── Leestekst ──
NY-rechter tikt Ennia-eigenaar Parman op de vingers
Van een onzer verslaggevers
Willemstad - ,,It is so ordered.” Zo eindigt het vonnis van de Amerikaanse rechter Martin Glenn in New York in de zaak van verzekeringsmaatschappij Ennia tegen moederbedrijf Parman International van Hushang Ansary.
Intussen heeft de 92-jarige eigenaar hier bezwaar tegen aangetekend. In elk geval pro forma binnen twee weken na de uitspraak, zoals de regel is in de Verenigde Staten, om de deur voor verder procederen open te houden. Of het omvangrijke advocatenteam van Parman/Ansary ook daadwerkelijk doorzet, is onbekend. Dat hangt af van de ontwikkelingen de komende weken. Deze krant vraagt al enkele maanden om schriftelijk commentaar van Ansary.
Het Antilliaans Dagblad is nu in het bezit van de openbare uitspraak en heeft deze op de website van deze krant geplaatst. Eerder al maakte de Centrale Bank CBCS, die sinds de noodregeling begin juli het beheer heeft over Ennia Caribe Holding en de andere Ennia-bedrijven en hen in deze procedure bijstaat, bekend dat ‘juridische erkenning’ van de Curaçaose noodregeling in de VS is verleend. Het document met daarin de overwegingen van de Amerikaanse rechter is veelomvattend.
Zo lijkt het erop dat Parman International van eigenaar Ansary op vrijwel alle onderdelen in het ongelijk werd gesteld. In het ‘Memorandum Opinion and Order Granting Recognition’ wordt Parman zelfs een paar keer gevoelig op de vingers getikt door de US Bankruptcy Court Southern District of New York.
Zoals in deze zinsnede: ,,Parman is attempting to use the proceeding in this Court - improperly, in the Court’s view - as an opportunity to relitigate issues of Curaçao law that it has so far lost in Curaçao, although various judicial proceedings remain pending in Curaçao.”
Rechter Glenn vindt dus dat Parman en Ansary ‘onjuist’ het New Yorkse gerecht proberen te gebruiken om bepaalde zaken, die het Curaçaose rechtssysteem aangaan en waarbij Parman aan het kortste eind heeft getrokken, opnieuw te laten beoordelen.
Al met al verwerpt deze rechter de bezwaren van Parman tegen de gevraagde erkenning. De eerdere procedure op Curaçao, waarbij medio 2018 op verzoek van toezichthouder CBCS de noodregeling werd uitgesproken, wordt erkend en advocaat Ruud Hermans van De Brauw Blackstone Westbroek als ‘buitenlandse vertegenwoordiger’ toegelaten.
Dit Nederlandse advocatenkantoor is samen met Ox & Wolf op Curaçao en het Amerikaanse kantoor Davis Polk & Wardwell in de arm genomen om deze zaak in de VS voor Ennia en de Centrale Bank te beslechten. Parman wordt vertegenwoordigd door twee grote Amerikaanse kantoren: Jones Day in Los Angeles en Hogan Lovells in New York.
───
Opdracht 1:
Herhaal uit de leestekst over de uitspraak tegen Parman letterlijk het gedeelte tussen "Het Antilliaans Dagblad" en "of New York.", beide inbegrepen.
Opdracht 2:
Welke advocatenkantoren vertegenwoordigen Parman volgens de leestekst?
── Onderzochte gegevens ──
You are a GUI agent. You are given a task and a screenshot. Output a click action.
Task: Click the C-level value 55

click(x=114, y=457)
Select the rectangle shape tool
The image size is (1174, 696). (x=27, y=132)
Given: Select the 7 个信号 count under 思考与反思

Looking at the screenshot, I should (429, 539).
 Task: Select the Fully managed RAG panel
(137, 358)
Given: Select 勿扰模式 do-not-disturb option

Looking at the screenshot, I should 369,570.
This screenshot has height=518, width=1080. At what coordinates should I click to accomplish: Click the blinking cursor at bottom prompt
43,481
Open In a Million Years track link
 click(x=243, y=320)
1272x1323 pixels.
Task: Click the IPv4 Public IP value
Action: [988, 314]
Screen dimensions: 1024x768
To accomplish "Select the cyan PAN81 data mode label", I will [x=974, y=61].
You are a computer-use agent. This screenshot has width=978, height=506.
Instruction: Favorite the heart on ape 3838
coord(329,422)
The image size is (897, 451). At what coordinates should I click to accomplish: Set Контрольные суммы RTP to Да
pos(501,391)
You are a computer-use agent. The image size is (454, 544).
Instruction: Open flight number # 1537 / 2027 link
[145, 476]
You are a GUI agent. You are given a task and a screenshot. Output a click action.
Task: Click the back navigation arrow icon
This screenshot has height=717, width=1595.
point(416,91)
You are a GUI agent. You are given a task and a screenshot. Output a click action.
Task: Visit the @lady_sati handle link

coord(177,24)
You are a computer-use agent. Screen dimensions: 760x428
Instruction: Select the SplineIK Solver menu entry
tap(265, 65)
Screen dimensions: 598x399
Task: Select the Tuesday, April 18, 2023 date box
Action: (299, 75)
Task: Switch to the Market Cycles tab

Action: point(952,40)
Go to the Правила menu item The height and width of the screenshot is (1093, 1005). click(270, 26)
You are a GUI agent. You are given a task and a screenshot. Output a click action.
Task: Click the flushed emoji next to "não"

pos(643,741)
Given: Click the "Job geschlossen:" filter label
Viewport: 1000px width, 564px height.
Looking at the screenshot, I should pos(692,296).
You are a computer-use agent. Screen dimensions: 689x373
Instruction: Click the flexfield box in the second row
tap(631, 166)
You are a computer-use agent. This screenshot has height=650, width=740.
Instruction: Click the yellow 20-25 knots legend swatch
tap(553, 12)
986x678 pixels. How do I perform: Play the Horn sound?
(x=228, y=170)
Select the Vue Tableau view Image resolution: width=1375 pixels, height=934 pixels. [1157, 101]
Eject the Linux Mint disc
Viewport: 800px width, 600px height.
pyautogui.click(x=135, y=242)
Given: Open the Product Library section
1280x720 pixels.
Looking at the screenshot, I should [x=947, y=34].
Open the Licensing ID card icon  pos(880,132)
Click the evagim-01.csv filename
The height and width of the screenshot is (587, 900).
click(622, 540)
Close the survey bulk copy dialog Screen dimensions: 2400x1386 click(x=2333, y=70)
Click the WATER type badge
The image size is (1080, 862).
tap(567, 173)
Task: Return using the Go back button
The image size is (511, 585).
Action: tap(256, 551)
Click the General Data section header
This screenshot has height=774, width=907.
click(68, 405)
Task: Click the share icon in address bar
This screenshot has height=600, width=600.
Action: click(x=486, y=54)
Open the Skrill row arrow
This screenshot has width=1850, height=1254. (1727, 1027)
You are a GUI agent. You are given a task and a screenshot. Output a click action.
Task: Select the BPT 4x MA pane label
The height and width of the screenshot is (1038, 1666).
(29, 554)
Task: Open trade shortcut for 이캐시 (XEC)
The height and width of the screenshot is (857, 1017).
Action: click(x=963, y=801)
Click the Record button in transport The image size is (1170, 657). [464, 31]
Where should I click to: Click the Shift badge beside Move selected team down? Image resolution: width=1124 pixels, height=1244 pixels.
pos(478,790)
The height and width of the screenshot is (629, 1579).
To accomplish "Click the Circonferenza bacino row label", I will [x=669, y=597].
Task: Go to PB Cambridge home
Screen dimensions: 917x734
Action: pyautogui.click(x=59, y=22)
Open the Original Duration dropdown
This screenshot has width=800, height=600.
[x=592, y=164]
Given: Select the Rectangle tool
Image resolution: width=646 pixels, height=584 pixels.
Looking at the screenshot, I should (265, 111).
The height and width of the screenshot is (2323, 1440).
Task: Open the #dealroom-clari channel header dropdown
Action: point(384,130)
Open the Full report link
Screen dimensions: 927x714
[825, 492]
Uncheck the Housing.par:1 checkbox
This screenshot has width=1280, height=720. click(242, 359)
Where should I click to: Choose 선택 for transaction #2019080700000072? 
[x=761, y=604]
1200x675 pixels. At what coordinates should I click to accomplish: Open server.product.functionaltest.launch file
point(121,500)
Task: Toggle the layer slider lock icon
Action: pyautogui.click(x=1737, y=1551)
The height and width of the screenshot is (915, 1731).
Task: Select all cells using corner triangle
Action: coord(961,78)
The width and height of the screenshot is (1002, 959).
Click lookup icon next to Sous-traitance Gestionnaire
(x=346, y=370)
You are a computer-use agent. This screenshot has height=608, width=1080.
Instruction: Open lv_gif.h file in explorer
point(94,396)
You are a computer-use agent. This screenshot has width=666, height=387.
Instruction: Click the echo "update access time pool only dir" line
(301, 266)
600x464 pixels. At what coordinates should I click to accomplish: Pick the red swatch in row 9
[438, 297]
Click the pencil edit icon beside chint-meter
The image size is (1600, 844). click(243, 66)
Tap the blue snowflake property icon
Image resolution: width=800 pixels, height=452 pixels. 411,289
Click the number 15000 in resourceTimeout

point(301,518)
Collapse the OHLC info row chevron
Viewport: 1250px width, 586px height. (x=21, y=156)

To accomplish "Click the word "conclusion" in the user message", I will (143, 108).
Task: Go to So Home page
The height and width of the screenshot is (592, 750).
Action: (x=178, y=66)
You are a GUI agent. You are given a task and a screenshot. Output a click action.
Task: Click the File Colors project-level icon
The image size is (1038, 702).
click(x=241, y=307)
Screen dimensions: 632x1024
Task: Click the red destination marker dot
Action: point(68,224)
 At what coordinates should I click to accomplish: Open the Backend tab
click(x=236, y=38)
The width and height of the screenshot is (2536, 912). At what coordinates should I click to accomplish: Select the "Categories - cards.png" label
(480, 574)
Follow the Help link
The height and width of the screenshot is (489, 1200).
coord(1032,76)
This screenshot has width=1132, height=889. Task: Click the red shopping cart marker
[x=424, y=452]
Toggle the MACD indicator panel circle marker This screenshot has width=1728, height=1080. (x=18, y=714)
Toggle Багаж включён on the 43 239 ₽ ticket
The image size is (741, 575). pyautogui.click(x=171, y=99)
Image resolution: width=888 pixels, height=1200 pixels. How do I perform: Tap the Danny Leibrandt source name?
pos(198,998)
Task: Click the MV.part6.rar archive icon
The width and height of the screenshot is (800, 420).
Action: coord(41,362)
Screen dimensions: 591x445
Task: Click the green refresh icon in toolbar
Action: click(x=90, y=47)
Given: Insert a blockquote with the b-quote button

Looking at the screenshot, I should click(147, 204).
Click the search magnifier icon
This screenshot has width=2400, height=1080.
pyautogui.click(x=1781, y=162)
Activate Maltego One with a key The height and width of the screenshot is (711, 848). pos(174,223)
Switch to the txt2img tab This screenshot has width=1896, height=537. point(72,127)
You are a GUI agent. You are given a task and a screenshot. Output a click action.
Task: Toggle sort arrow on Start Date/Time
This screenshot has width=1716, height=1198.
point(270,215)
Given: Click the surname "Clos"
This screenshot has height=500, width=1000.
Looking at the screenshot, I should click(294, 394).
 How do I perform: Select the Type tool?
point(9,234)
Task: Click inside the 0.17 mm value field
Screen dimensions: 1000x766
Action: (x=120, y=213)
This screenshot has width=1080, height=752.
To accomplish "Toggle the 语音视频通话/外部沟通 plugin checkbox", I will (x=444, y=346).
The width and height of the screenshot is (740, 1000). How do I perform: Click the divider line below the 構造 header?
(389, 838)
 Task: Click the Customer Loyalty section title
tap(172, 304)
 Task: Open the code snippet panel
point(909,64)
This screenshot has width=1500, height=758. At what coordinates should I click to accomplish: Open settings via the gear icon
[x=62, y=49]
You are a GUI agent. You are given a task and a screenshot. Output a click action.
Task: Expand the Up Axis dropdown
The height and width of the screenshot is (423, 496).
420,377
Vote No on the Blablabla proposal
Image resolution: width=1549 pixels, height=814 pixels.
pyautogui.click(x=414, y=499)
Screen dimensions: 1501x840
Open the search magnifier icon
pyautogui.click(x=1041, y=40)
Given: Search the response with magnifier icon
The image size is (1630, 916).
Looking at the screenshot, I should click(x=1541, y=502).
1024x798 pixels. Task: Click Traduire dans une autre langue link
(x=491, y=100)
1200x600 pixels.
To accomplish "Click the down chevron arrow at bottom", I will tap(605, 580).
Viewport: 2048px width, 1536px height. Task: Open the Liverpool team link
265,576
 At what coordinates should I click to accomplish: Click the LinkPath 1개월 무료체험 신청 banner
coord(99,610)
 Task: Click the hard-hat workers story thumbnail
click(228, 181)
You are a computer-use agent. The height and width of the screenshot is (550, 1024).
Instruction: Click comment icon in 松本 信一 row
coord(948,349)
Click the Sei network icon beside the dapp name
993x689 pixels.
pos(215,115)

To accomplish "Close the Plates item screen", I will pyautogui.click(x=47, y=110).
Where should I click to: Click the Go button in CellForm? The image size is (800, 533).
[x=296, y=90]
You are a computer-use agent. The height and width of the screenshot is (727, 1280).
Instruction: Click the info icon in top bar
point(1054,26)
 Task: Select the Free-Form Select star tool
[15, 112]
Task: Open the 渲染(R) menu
───
Schriftelijk antwoord 1:
Het Antilliaans Dagblad is nu in het bezit van de openbare uitspraak en heeft deze op de website van deze krant geplaatst. Eerder al maakte de Centrale Bank CBCS, die sinds de noodregeling begin juli het beheer heeft over Ennia Caribe Holding en de andere Ennia-bedrijven en hen in deze procedure bijstaat, bekend dat ‘juridische erkenning’ van de Curaçaose noodregeling in de VS is verleend. Het document met daarin de overwegingen van de Amerikaanse rechter is veelomvattend.
Zo lijkt het erop dat Parman International van eigenaar Ansary op vrijwel alle onderdelen in het ongelijk werd gesteld. In het ‘Memorandum Opinion and Order Granting Recognition’ wordt Parman zelfs een paar keer gevoelig op de vingers getikt door de US Bankruptcy Court Southern District of New York.

Schriftelijk antwoord 2:
Jones Day in Los Angeles en Hogan Lovells in New York.